De otros confines de la ciudad van llegando noticias contradictorias: Pues por aquí no hay tanta gente, dicen desde el Parque de María Luisa. No es de extrañar: está toda en el casco antiguo. Que por cierto: qué raro que no haya más robos en viviendas en Sevilla, estando todas vacías. Los autobuses y los taxis siguen en modo volquete descargando gente nueva por las aceras del Prado, del Paseo de Colón, y las masas garrapiñadas de turistas esnifan extasiados las damas de noche y los jazmines de los Jardines de Murillo, sin importarles que aquello esté lleno de perracos así de grandes sueltos sin que los municipales que no están se dejen las muñecas poniendo multas.

Es difícil saber qué hay más, si gente mayor o gente joven. Lo que sí que tienen todos es la misma expresión gozosa. Volviendo a uno de los hilos anteriores, cabría filosofar sobre si es o no es una pena que la cultura tenga que vivirse como una fiesta, si el que se haga una fiesta sobre ella no es precisamente un fracaso de la cultura. Pero claro, no son horas de majaderías. No hay más que asomarse al Barrio de Santa Cruz para averiguar de qué son horas: llenos los veladores.

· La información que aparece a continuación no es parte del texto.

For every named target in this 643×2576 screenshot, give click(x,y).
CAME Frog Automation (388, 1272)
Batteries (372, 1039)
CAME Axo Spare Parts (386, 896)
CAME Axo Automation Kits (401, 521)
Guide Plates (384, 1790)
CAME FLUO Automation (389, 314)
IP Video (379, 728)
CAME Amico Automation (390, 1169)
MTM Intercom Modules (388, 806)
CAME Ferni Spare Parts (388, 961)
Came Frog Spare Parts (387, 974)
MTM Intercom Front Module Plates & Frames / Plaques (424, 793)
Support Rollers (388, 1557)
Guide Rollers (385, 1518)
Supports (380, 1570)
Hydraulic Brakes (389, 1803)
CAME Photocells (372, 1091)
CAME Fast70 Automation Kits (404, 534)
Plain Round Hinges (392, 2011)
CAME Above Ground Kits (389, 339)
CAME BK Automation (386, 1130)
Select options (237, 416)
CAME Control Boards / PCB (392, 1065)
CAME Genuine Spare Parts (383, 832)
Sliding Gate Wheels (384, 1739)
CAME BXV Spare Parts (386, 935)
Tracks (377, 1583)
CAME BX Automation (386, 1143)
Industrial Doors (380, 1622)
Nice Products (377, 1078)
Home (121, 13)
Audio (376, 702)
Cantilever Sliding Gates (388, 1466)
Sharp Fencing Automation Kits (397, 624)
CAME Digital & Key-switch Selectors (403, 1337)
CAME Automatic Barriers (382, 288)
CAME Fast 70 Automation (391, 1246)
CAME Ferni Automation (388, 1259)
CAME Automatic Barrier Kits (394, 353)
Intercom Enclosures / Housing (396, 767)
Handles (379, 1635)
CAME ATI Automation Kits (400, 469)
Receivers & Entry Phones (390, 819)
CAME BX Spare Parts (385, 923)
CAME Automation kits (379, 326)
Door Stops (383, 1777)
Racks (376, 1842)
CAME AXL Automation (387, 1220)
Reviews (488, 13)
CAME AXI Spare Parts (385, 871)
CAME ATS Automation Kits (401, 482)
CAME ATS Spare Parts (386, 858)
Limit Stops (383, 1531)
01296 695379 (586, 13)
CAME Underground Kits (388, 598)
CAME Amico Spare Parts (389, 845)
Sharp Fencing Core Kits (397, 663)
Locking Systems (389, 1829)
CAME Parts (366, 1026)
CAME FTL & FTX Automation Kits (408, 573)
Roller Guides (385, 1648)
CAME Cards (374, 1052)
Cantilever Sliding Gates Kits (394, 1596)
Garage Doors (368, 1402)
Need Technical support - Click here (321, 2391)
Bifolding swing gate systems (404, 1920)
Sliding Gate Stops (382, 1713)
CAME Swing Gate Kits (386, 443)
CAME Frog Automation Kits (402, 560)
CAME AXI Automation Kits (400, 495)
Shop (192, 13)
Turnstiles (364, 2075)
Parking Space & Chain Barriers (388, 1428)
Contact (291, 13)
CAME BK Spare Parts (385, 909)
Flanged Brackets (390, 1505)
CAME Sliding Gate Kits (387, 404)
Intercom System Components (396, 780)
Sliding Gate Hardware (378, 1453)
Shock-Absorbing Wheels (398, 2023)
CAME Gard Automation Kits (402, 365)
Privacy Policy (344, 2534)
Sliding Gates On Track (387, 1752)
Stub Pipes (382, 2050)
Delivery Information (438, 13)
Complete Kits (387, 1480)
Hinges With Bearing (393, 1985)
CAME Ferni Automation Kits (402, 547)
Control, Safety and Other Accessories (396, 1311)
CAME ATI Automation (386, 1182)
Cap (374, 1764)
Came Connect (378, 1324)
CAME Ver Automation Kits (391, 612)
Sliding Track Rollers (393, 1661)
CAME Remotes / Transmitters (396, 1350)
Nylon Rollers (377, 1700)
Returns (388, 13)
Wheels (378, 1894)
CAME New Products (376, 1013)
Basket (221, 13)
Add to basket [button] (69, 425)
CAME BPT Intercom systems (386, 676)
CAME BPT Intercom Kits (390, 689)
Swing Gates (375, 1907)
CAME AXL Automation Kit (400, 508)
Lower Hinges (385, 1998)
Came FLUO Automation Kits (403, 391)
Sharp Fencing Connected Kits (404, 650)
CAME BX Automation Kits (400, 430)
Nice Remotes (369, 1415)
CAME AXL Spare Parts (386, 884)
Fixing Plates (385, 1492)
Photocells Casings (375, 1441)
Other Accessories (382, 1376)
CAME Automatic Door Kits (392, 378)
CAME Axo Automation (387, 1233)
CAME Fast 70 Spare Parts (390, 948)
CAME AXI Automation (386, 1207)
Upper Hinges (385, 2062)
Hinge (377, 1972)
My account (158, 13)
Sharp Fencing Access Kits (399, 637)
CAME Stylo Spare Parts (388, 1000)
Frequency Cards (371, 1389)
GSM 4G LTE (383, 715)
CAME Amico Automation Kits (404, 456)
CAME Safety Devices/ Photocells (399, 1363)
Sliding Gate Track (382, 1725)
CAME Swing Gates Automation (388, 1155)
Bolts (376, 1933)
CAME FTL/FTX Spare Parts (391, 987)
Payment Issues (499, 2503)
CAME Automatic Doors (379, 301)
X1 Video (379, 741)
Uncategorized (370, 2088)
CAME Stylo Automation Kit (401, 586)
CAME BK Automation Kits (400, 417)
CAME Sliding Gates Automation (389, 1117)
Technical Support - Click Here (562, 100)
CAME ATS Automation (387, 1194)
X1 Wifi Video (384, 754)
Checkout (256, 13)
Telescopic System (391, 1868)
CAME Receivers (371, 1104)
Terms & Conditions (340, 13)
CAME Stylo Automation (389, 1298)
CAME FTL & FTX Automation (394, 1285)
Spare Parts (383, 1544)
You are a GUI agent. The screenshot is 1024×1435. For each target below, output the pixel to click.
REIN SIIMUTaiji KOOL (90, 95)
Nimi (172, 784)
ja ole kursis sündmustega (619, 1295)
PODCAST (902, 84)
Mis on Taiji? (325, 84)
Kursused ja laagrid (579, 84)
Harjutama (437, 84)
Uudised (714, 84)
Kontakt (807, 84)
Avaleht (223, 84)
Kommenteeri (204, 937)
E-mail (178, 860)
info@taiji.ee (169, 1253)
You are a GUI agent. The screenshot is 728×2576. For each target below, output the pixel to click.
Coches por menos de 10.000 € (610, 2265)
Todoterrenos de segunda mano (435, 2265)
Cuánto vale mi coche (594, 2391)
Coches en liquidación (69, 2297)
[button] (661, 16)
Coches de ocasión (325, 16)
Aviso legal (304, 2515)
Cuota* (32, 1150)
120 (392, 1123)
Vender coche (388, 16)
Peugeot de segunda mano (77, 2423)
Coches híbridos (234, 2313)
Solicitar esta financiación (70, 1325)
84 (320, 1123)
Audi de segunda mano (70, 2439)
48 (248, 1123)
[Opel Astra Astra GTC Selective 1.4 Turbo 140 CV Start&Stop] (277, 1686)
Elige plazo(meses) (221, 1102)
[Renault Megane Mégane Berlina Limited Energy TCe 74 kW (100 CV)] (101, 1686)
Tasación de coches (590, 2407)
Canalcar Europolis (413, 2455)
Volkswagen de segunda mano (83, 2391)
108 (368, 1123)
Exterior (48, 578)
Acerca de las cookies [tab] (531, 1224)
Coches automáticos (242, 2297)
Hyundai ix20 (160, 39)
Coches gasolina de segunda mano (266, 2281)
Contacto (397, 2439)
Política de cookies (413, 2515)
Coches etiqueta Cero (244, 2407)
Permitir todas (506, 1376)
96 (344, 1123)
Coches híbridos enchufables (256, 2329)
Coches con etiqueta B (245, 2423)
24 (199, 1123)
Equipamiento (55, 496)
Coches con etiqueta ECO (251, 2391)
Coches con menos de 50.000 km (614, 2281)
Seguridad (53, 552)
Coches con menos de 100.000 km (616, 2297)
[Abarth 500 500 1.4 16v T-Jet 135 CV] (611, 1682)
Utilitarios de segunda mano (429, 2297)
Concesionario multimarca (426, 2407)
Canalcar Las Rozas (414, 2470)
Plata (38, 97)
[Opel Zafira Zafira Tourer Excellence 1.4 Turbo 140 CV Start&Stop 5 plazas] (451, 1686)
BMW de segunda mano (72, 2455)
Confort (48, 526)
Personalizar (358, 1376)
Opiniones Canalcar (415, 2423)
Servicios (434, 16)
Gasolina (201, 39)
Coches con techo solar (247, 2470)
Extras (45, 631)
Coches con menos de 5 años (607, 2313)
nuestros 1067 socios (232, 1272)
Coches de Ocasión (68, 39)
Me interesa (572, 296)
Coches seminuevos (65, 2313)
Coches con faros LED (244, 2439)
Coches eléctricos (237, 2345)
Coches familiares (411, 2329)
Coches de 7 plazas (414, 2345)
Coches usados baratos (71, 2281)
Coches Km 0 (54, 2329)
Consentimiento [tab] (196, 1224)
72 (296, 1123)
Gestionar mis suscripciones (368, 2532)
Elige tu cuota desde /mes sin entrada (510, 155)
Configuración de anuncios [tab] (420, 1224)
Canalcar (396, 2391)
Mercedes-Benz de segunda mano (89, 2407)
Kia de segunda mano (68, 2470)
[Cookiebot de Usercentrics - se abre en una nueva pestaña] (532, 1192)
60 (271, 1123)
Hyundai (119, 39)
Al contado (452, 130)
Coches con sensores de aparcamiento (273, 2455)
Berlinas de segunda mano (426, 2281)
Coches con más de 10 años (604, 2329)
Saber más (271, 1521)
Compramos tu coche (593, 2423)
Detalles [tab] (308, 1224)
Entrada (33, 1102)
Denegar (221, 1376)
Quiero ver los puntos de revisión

No forma parte del menú festivo, pero tampoco es que haga falta. En la esquina de las calles Agua y Vida, la clientela se reparte en abundancia por las mesitas románticamente decoradas con pequeños quinqués encendidos. Una muchacha asiática toca la guitarra sentada ante el portón de la taberna, pero ni los sones ni las candelas conmueven a eso que antiguamente se llamaba el respetable y que ahora carece de nombre, que prosigue a grito pelado su sacrílega ocupación nocturna de este barrio inventado en el XIX en un ejercicio supremo de fantasía y buen gusto. Y de exageración, naturalmente. Invita la casa.

En la Contratación, la gracia está en los tipos ataviados con ropajes de zarzuelas famosas: La verbena de la Paloma, La corte de Faraón... Aquellos grupos primeros que se formaron en la Plaza Nueva y alrededores ya se han desperdigado, y uno se los cruza en plena noche por los callejones, susurrantes con su letanía como procesiones de ánimas. También en la puerta de la Hostería del Laurel hay un señor tocando la guitarra, intentando abstraerse con su música del jaleo de las mesas y las comandas. A un paso de allí, un discreto ramillete de paisanos hace por entrar a ver el Hospital de los Venerables, donde a esas horas reciben amablemente en la puerta todos los fantasmas de la Judería.

Y sigue llegando gente.

No hay hueco en ninguna taberna. Algunos siguen esperando a que aparezca por la esquina una cruz de guía. Quién sabe...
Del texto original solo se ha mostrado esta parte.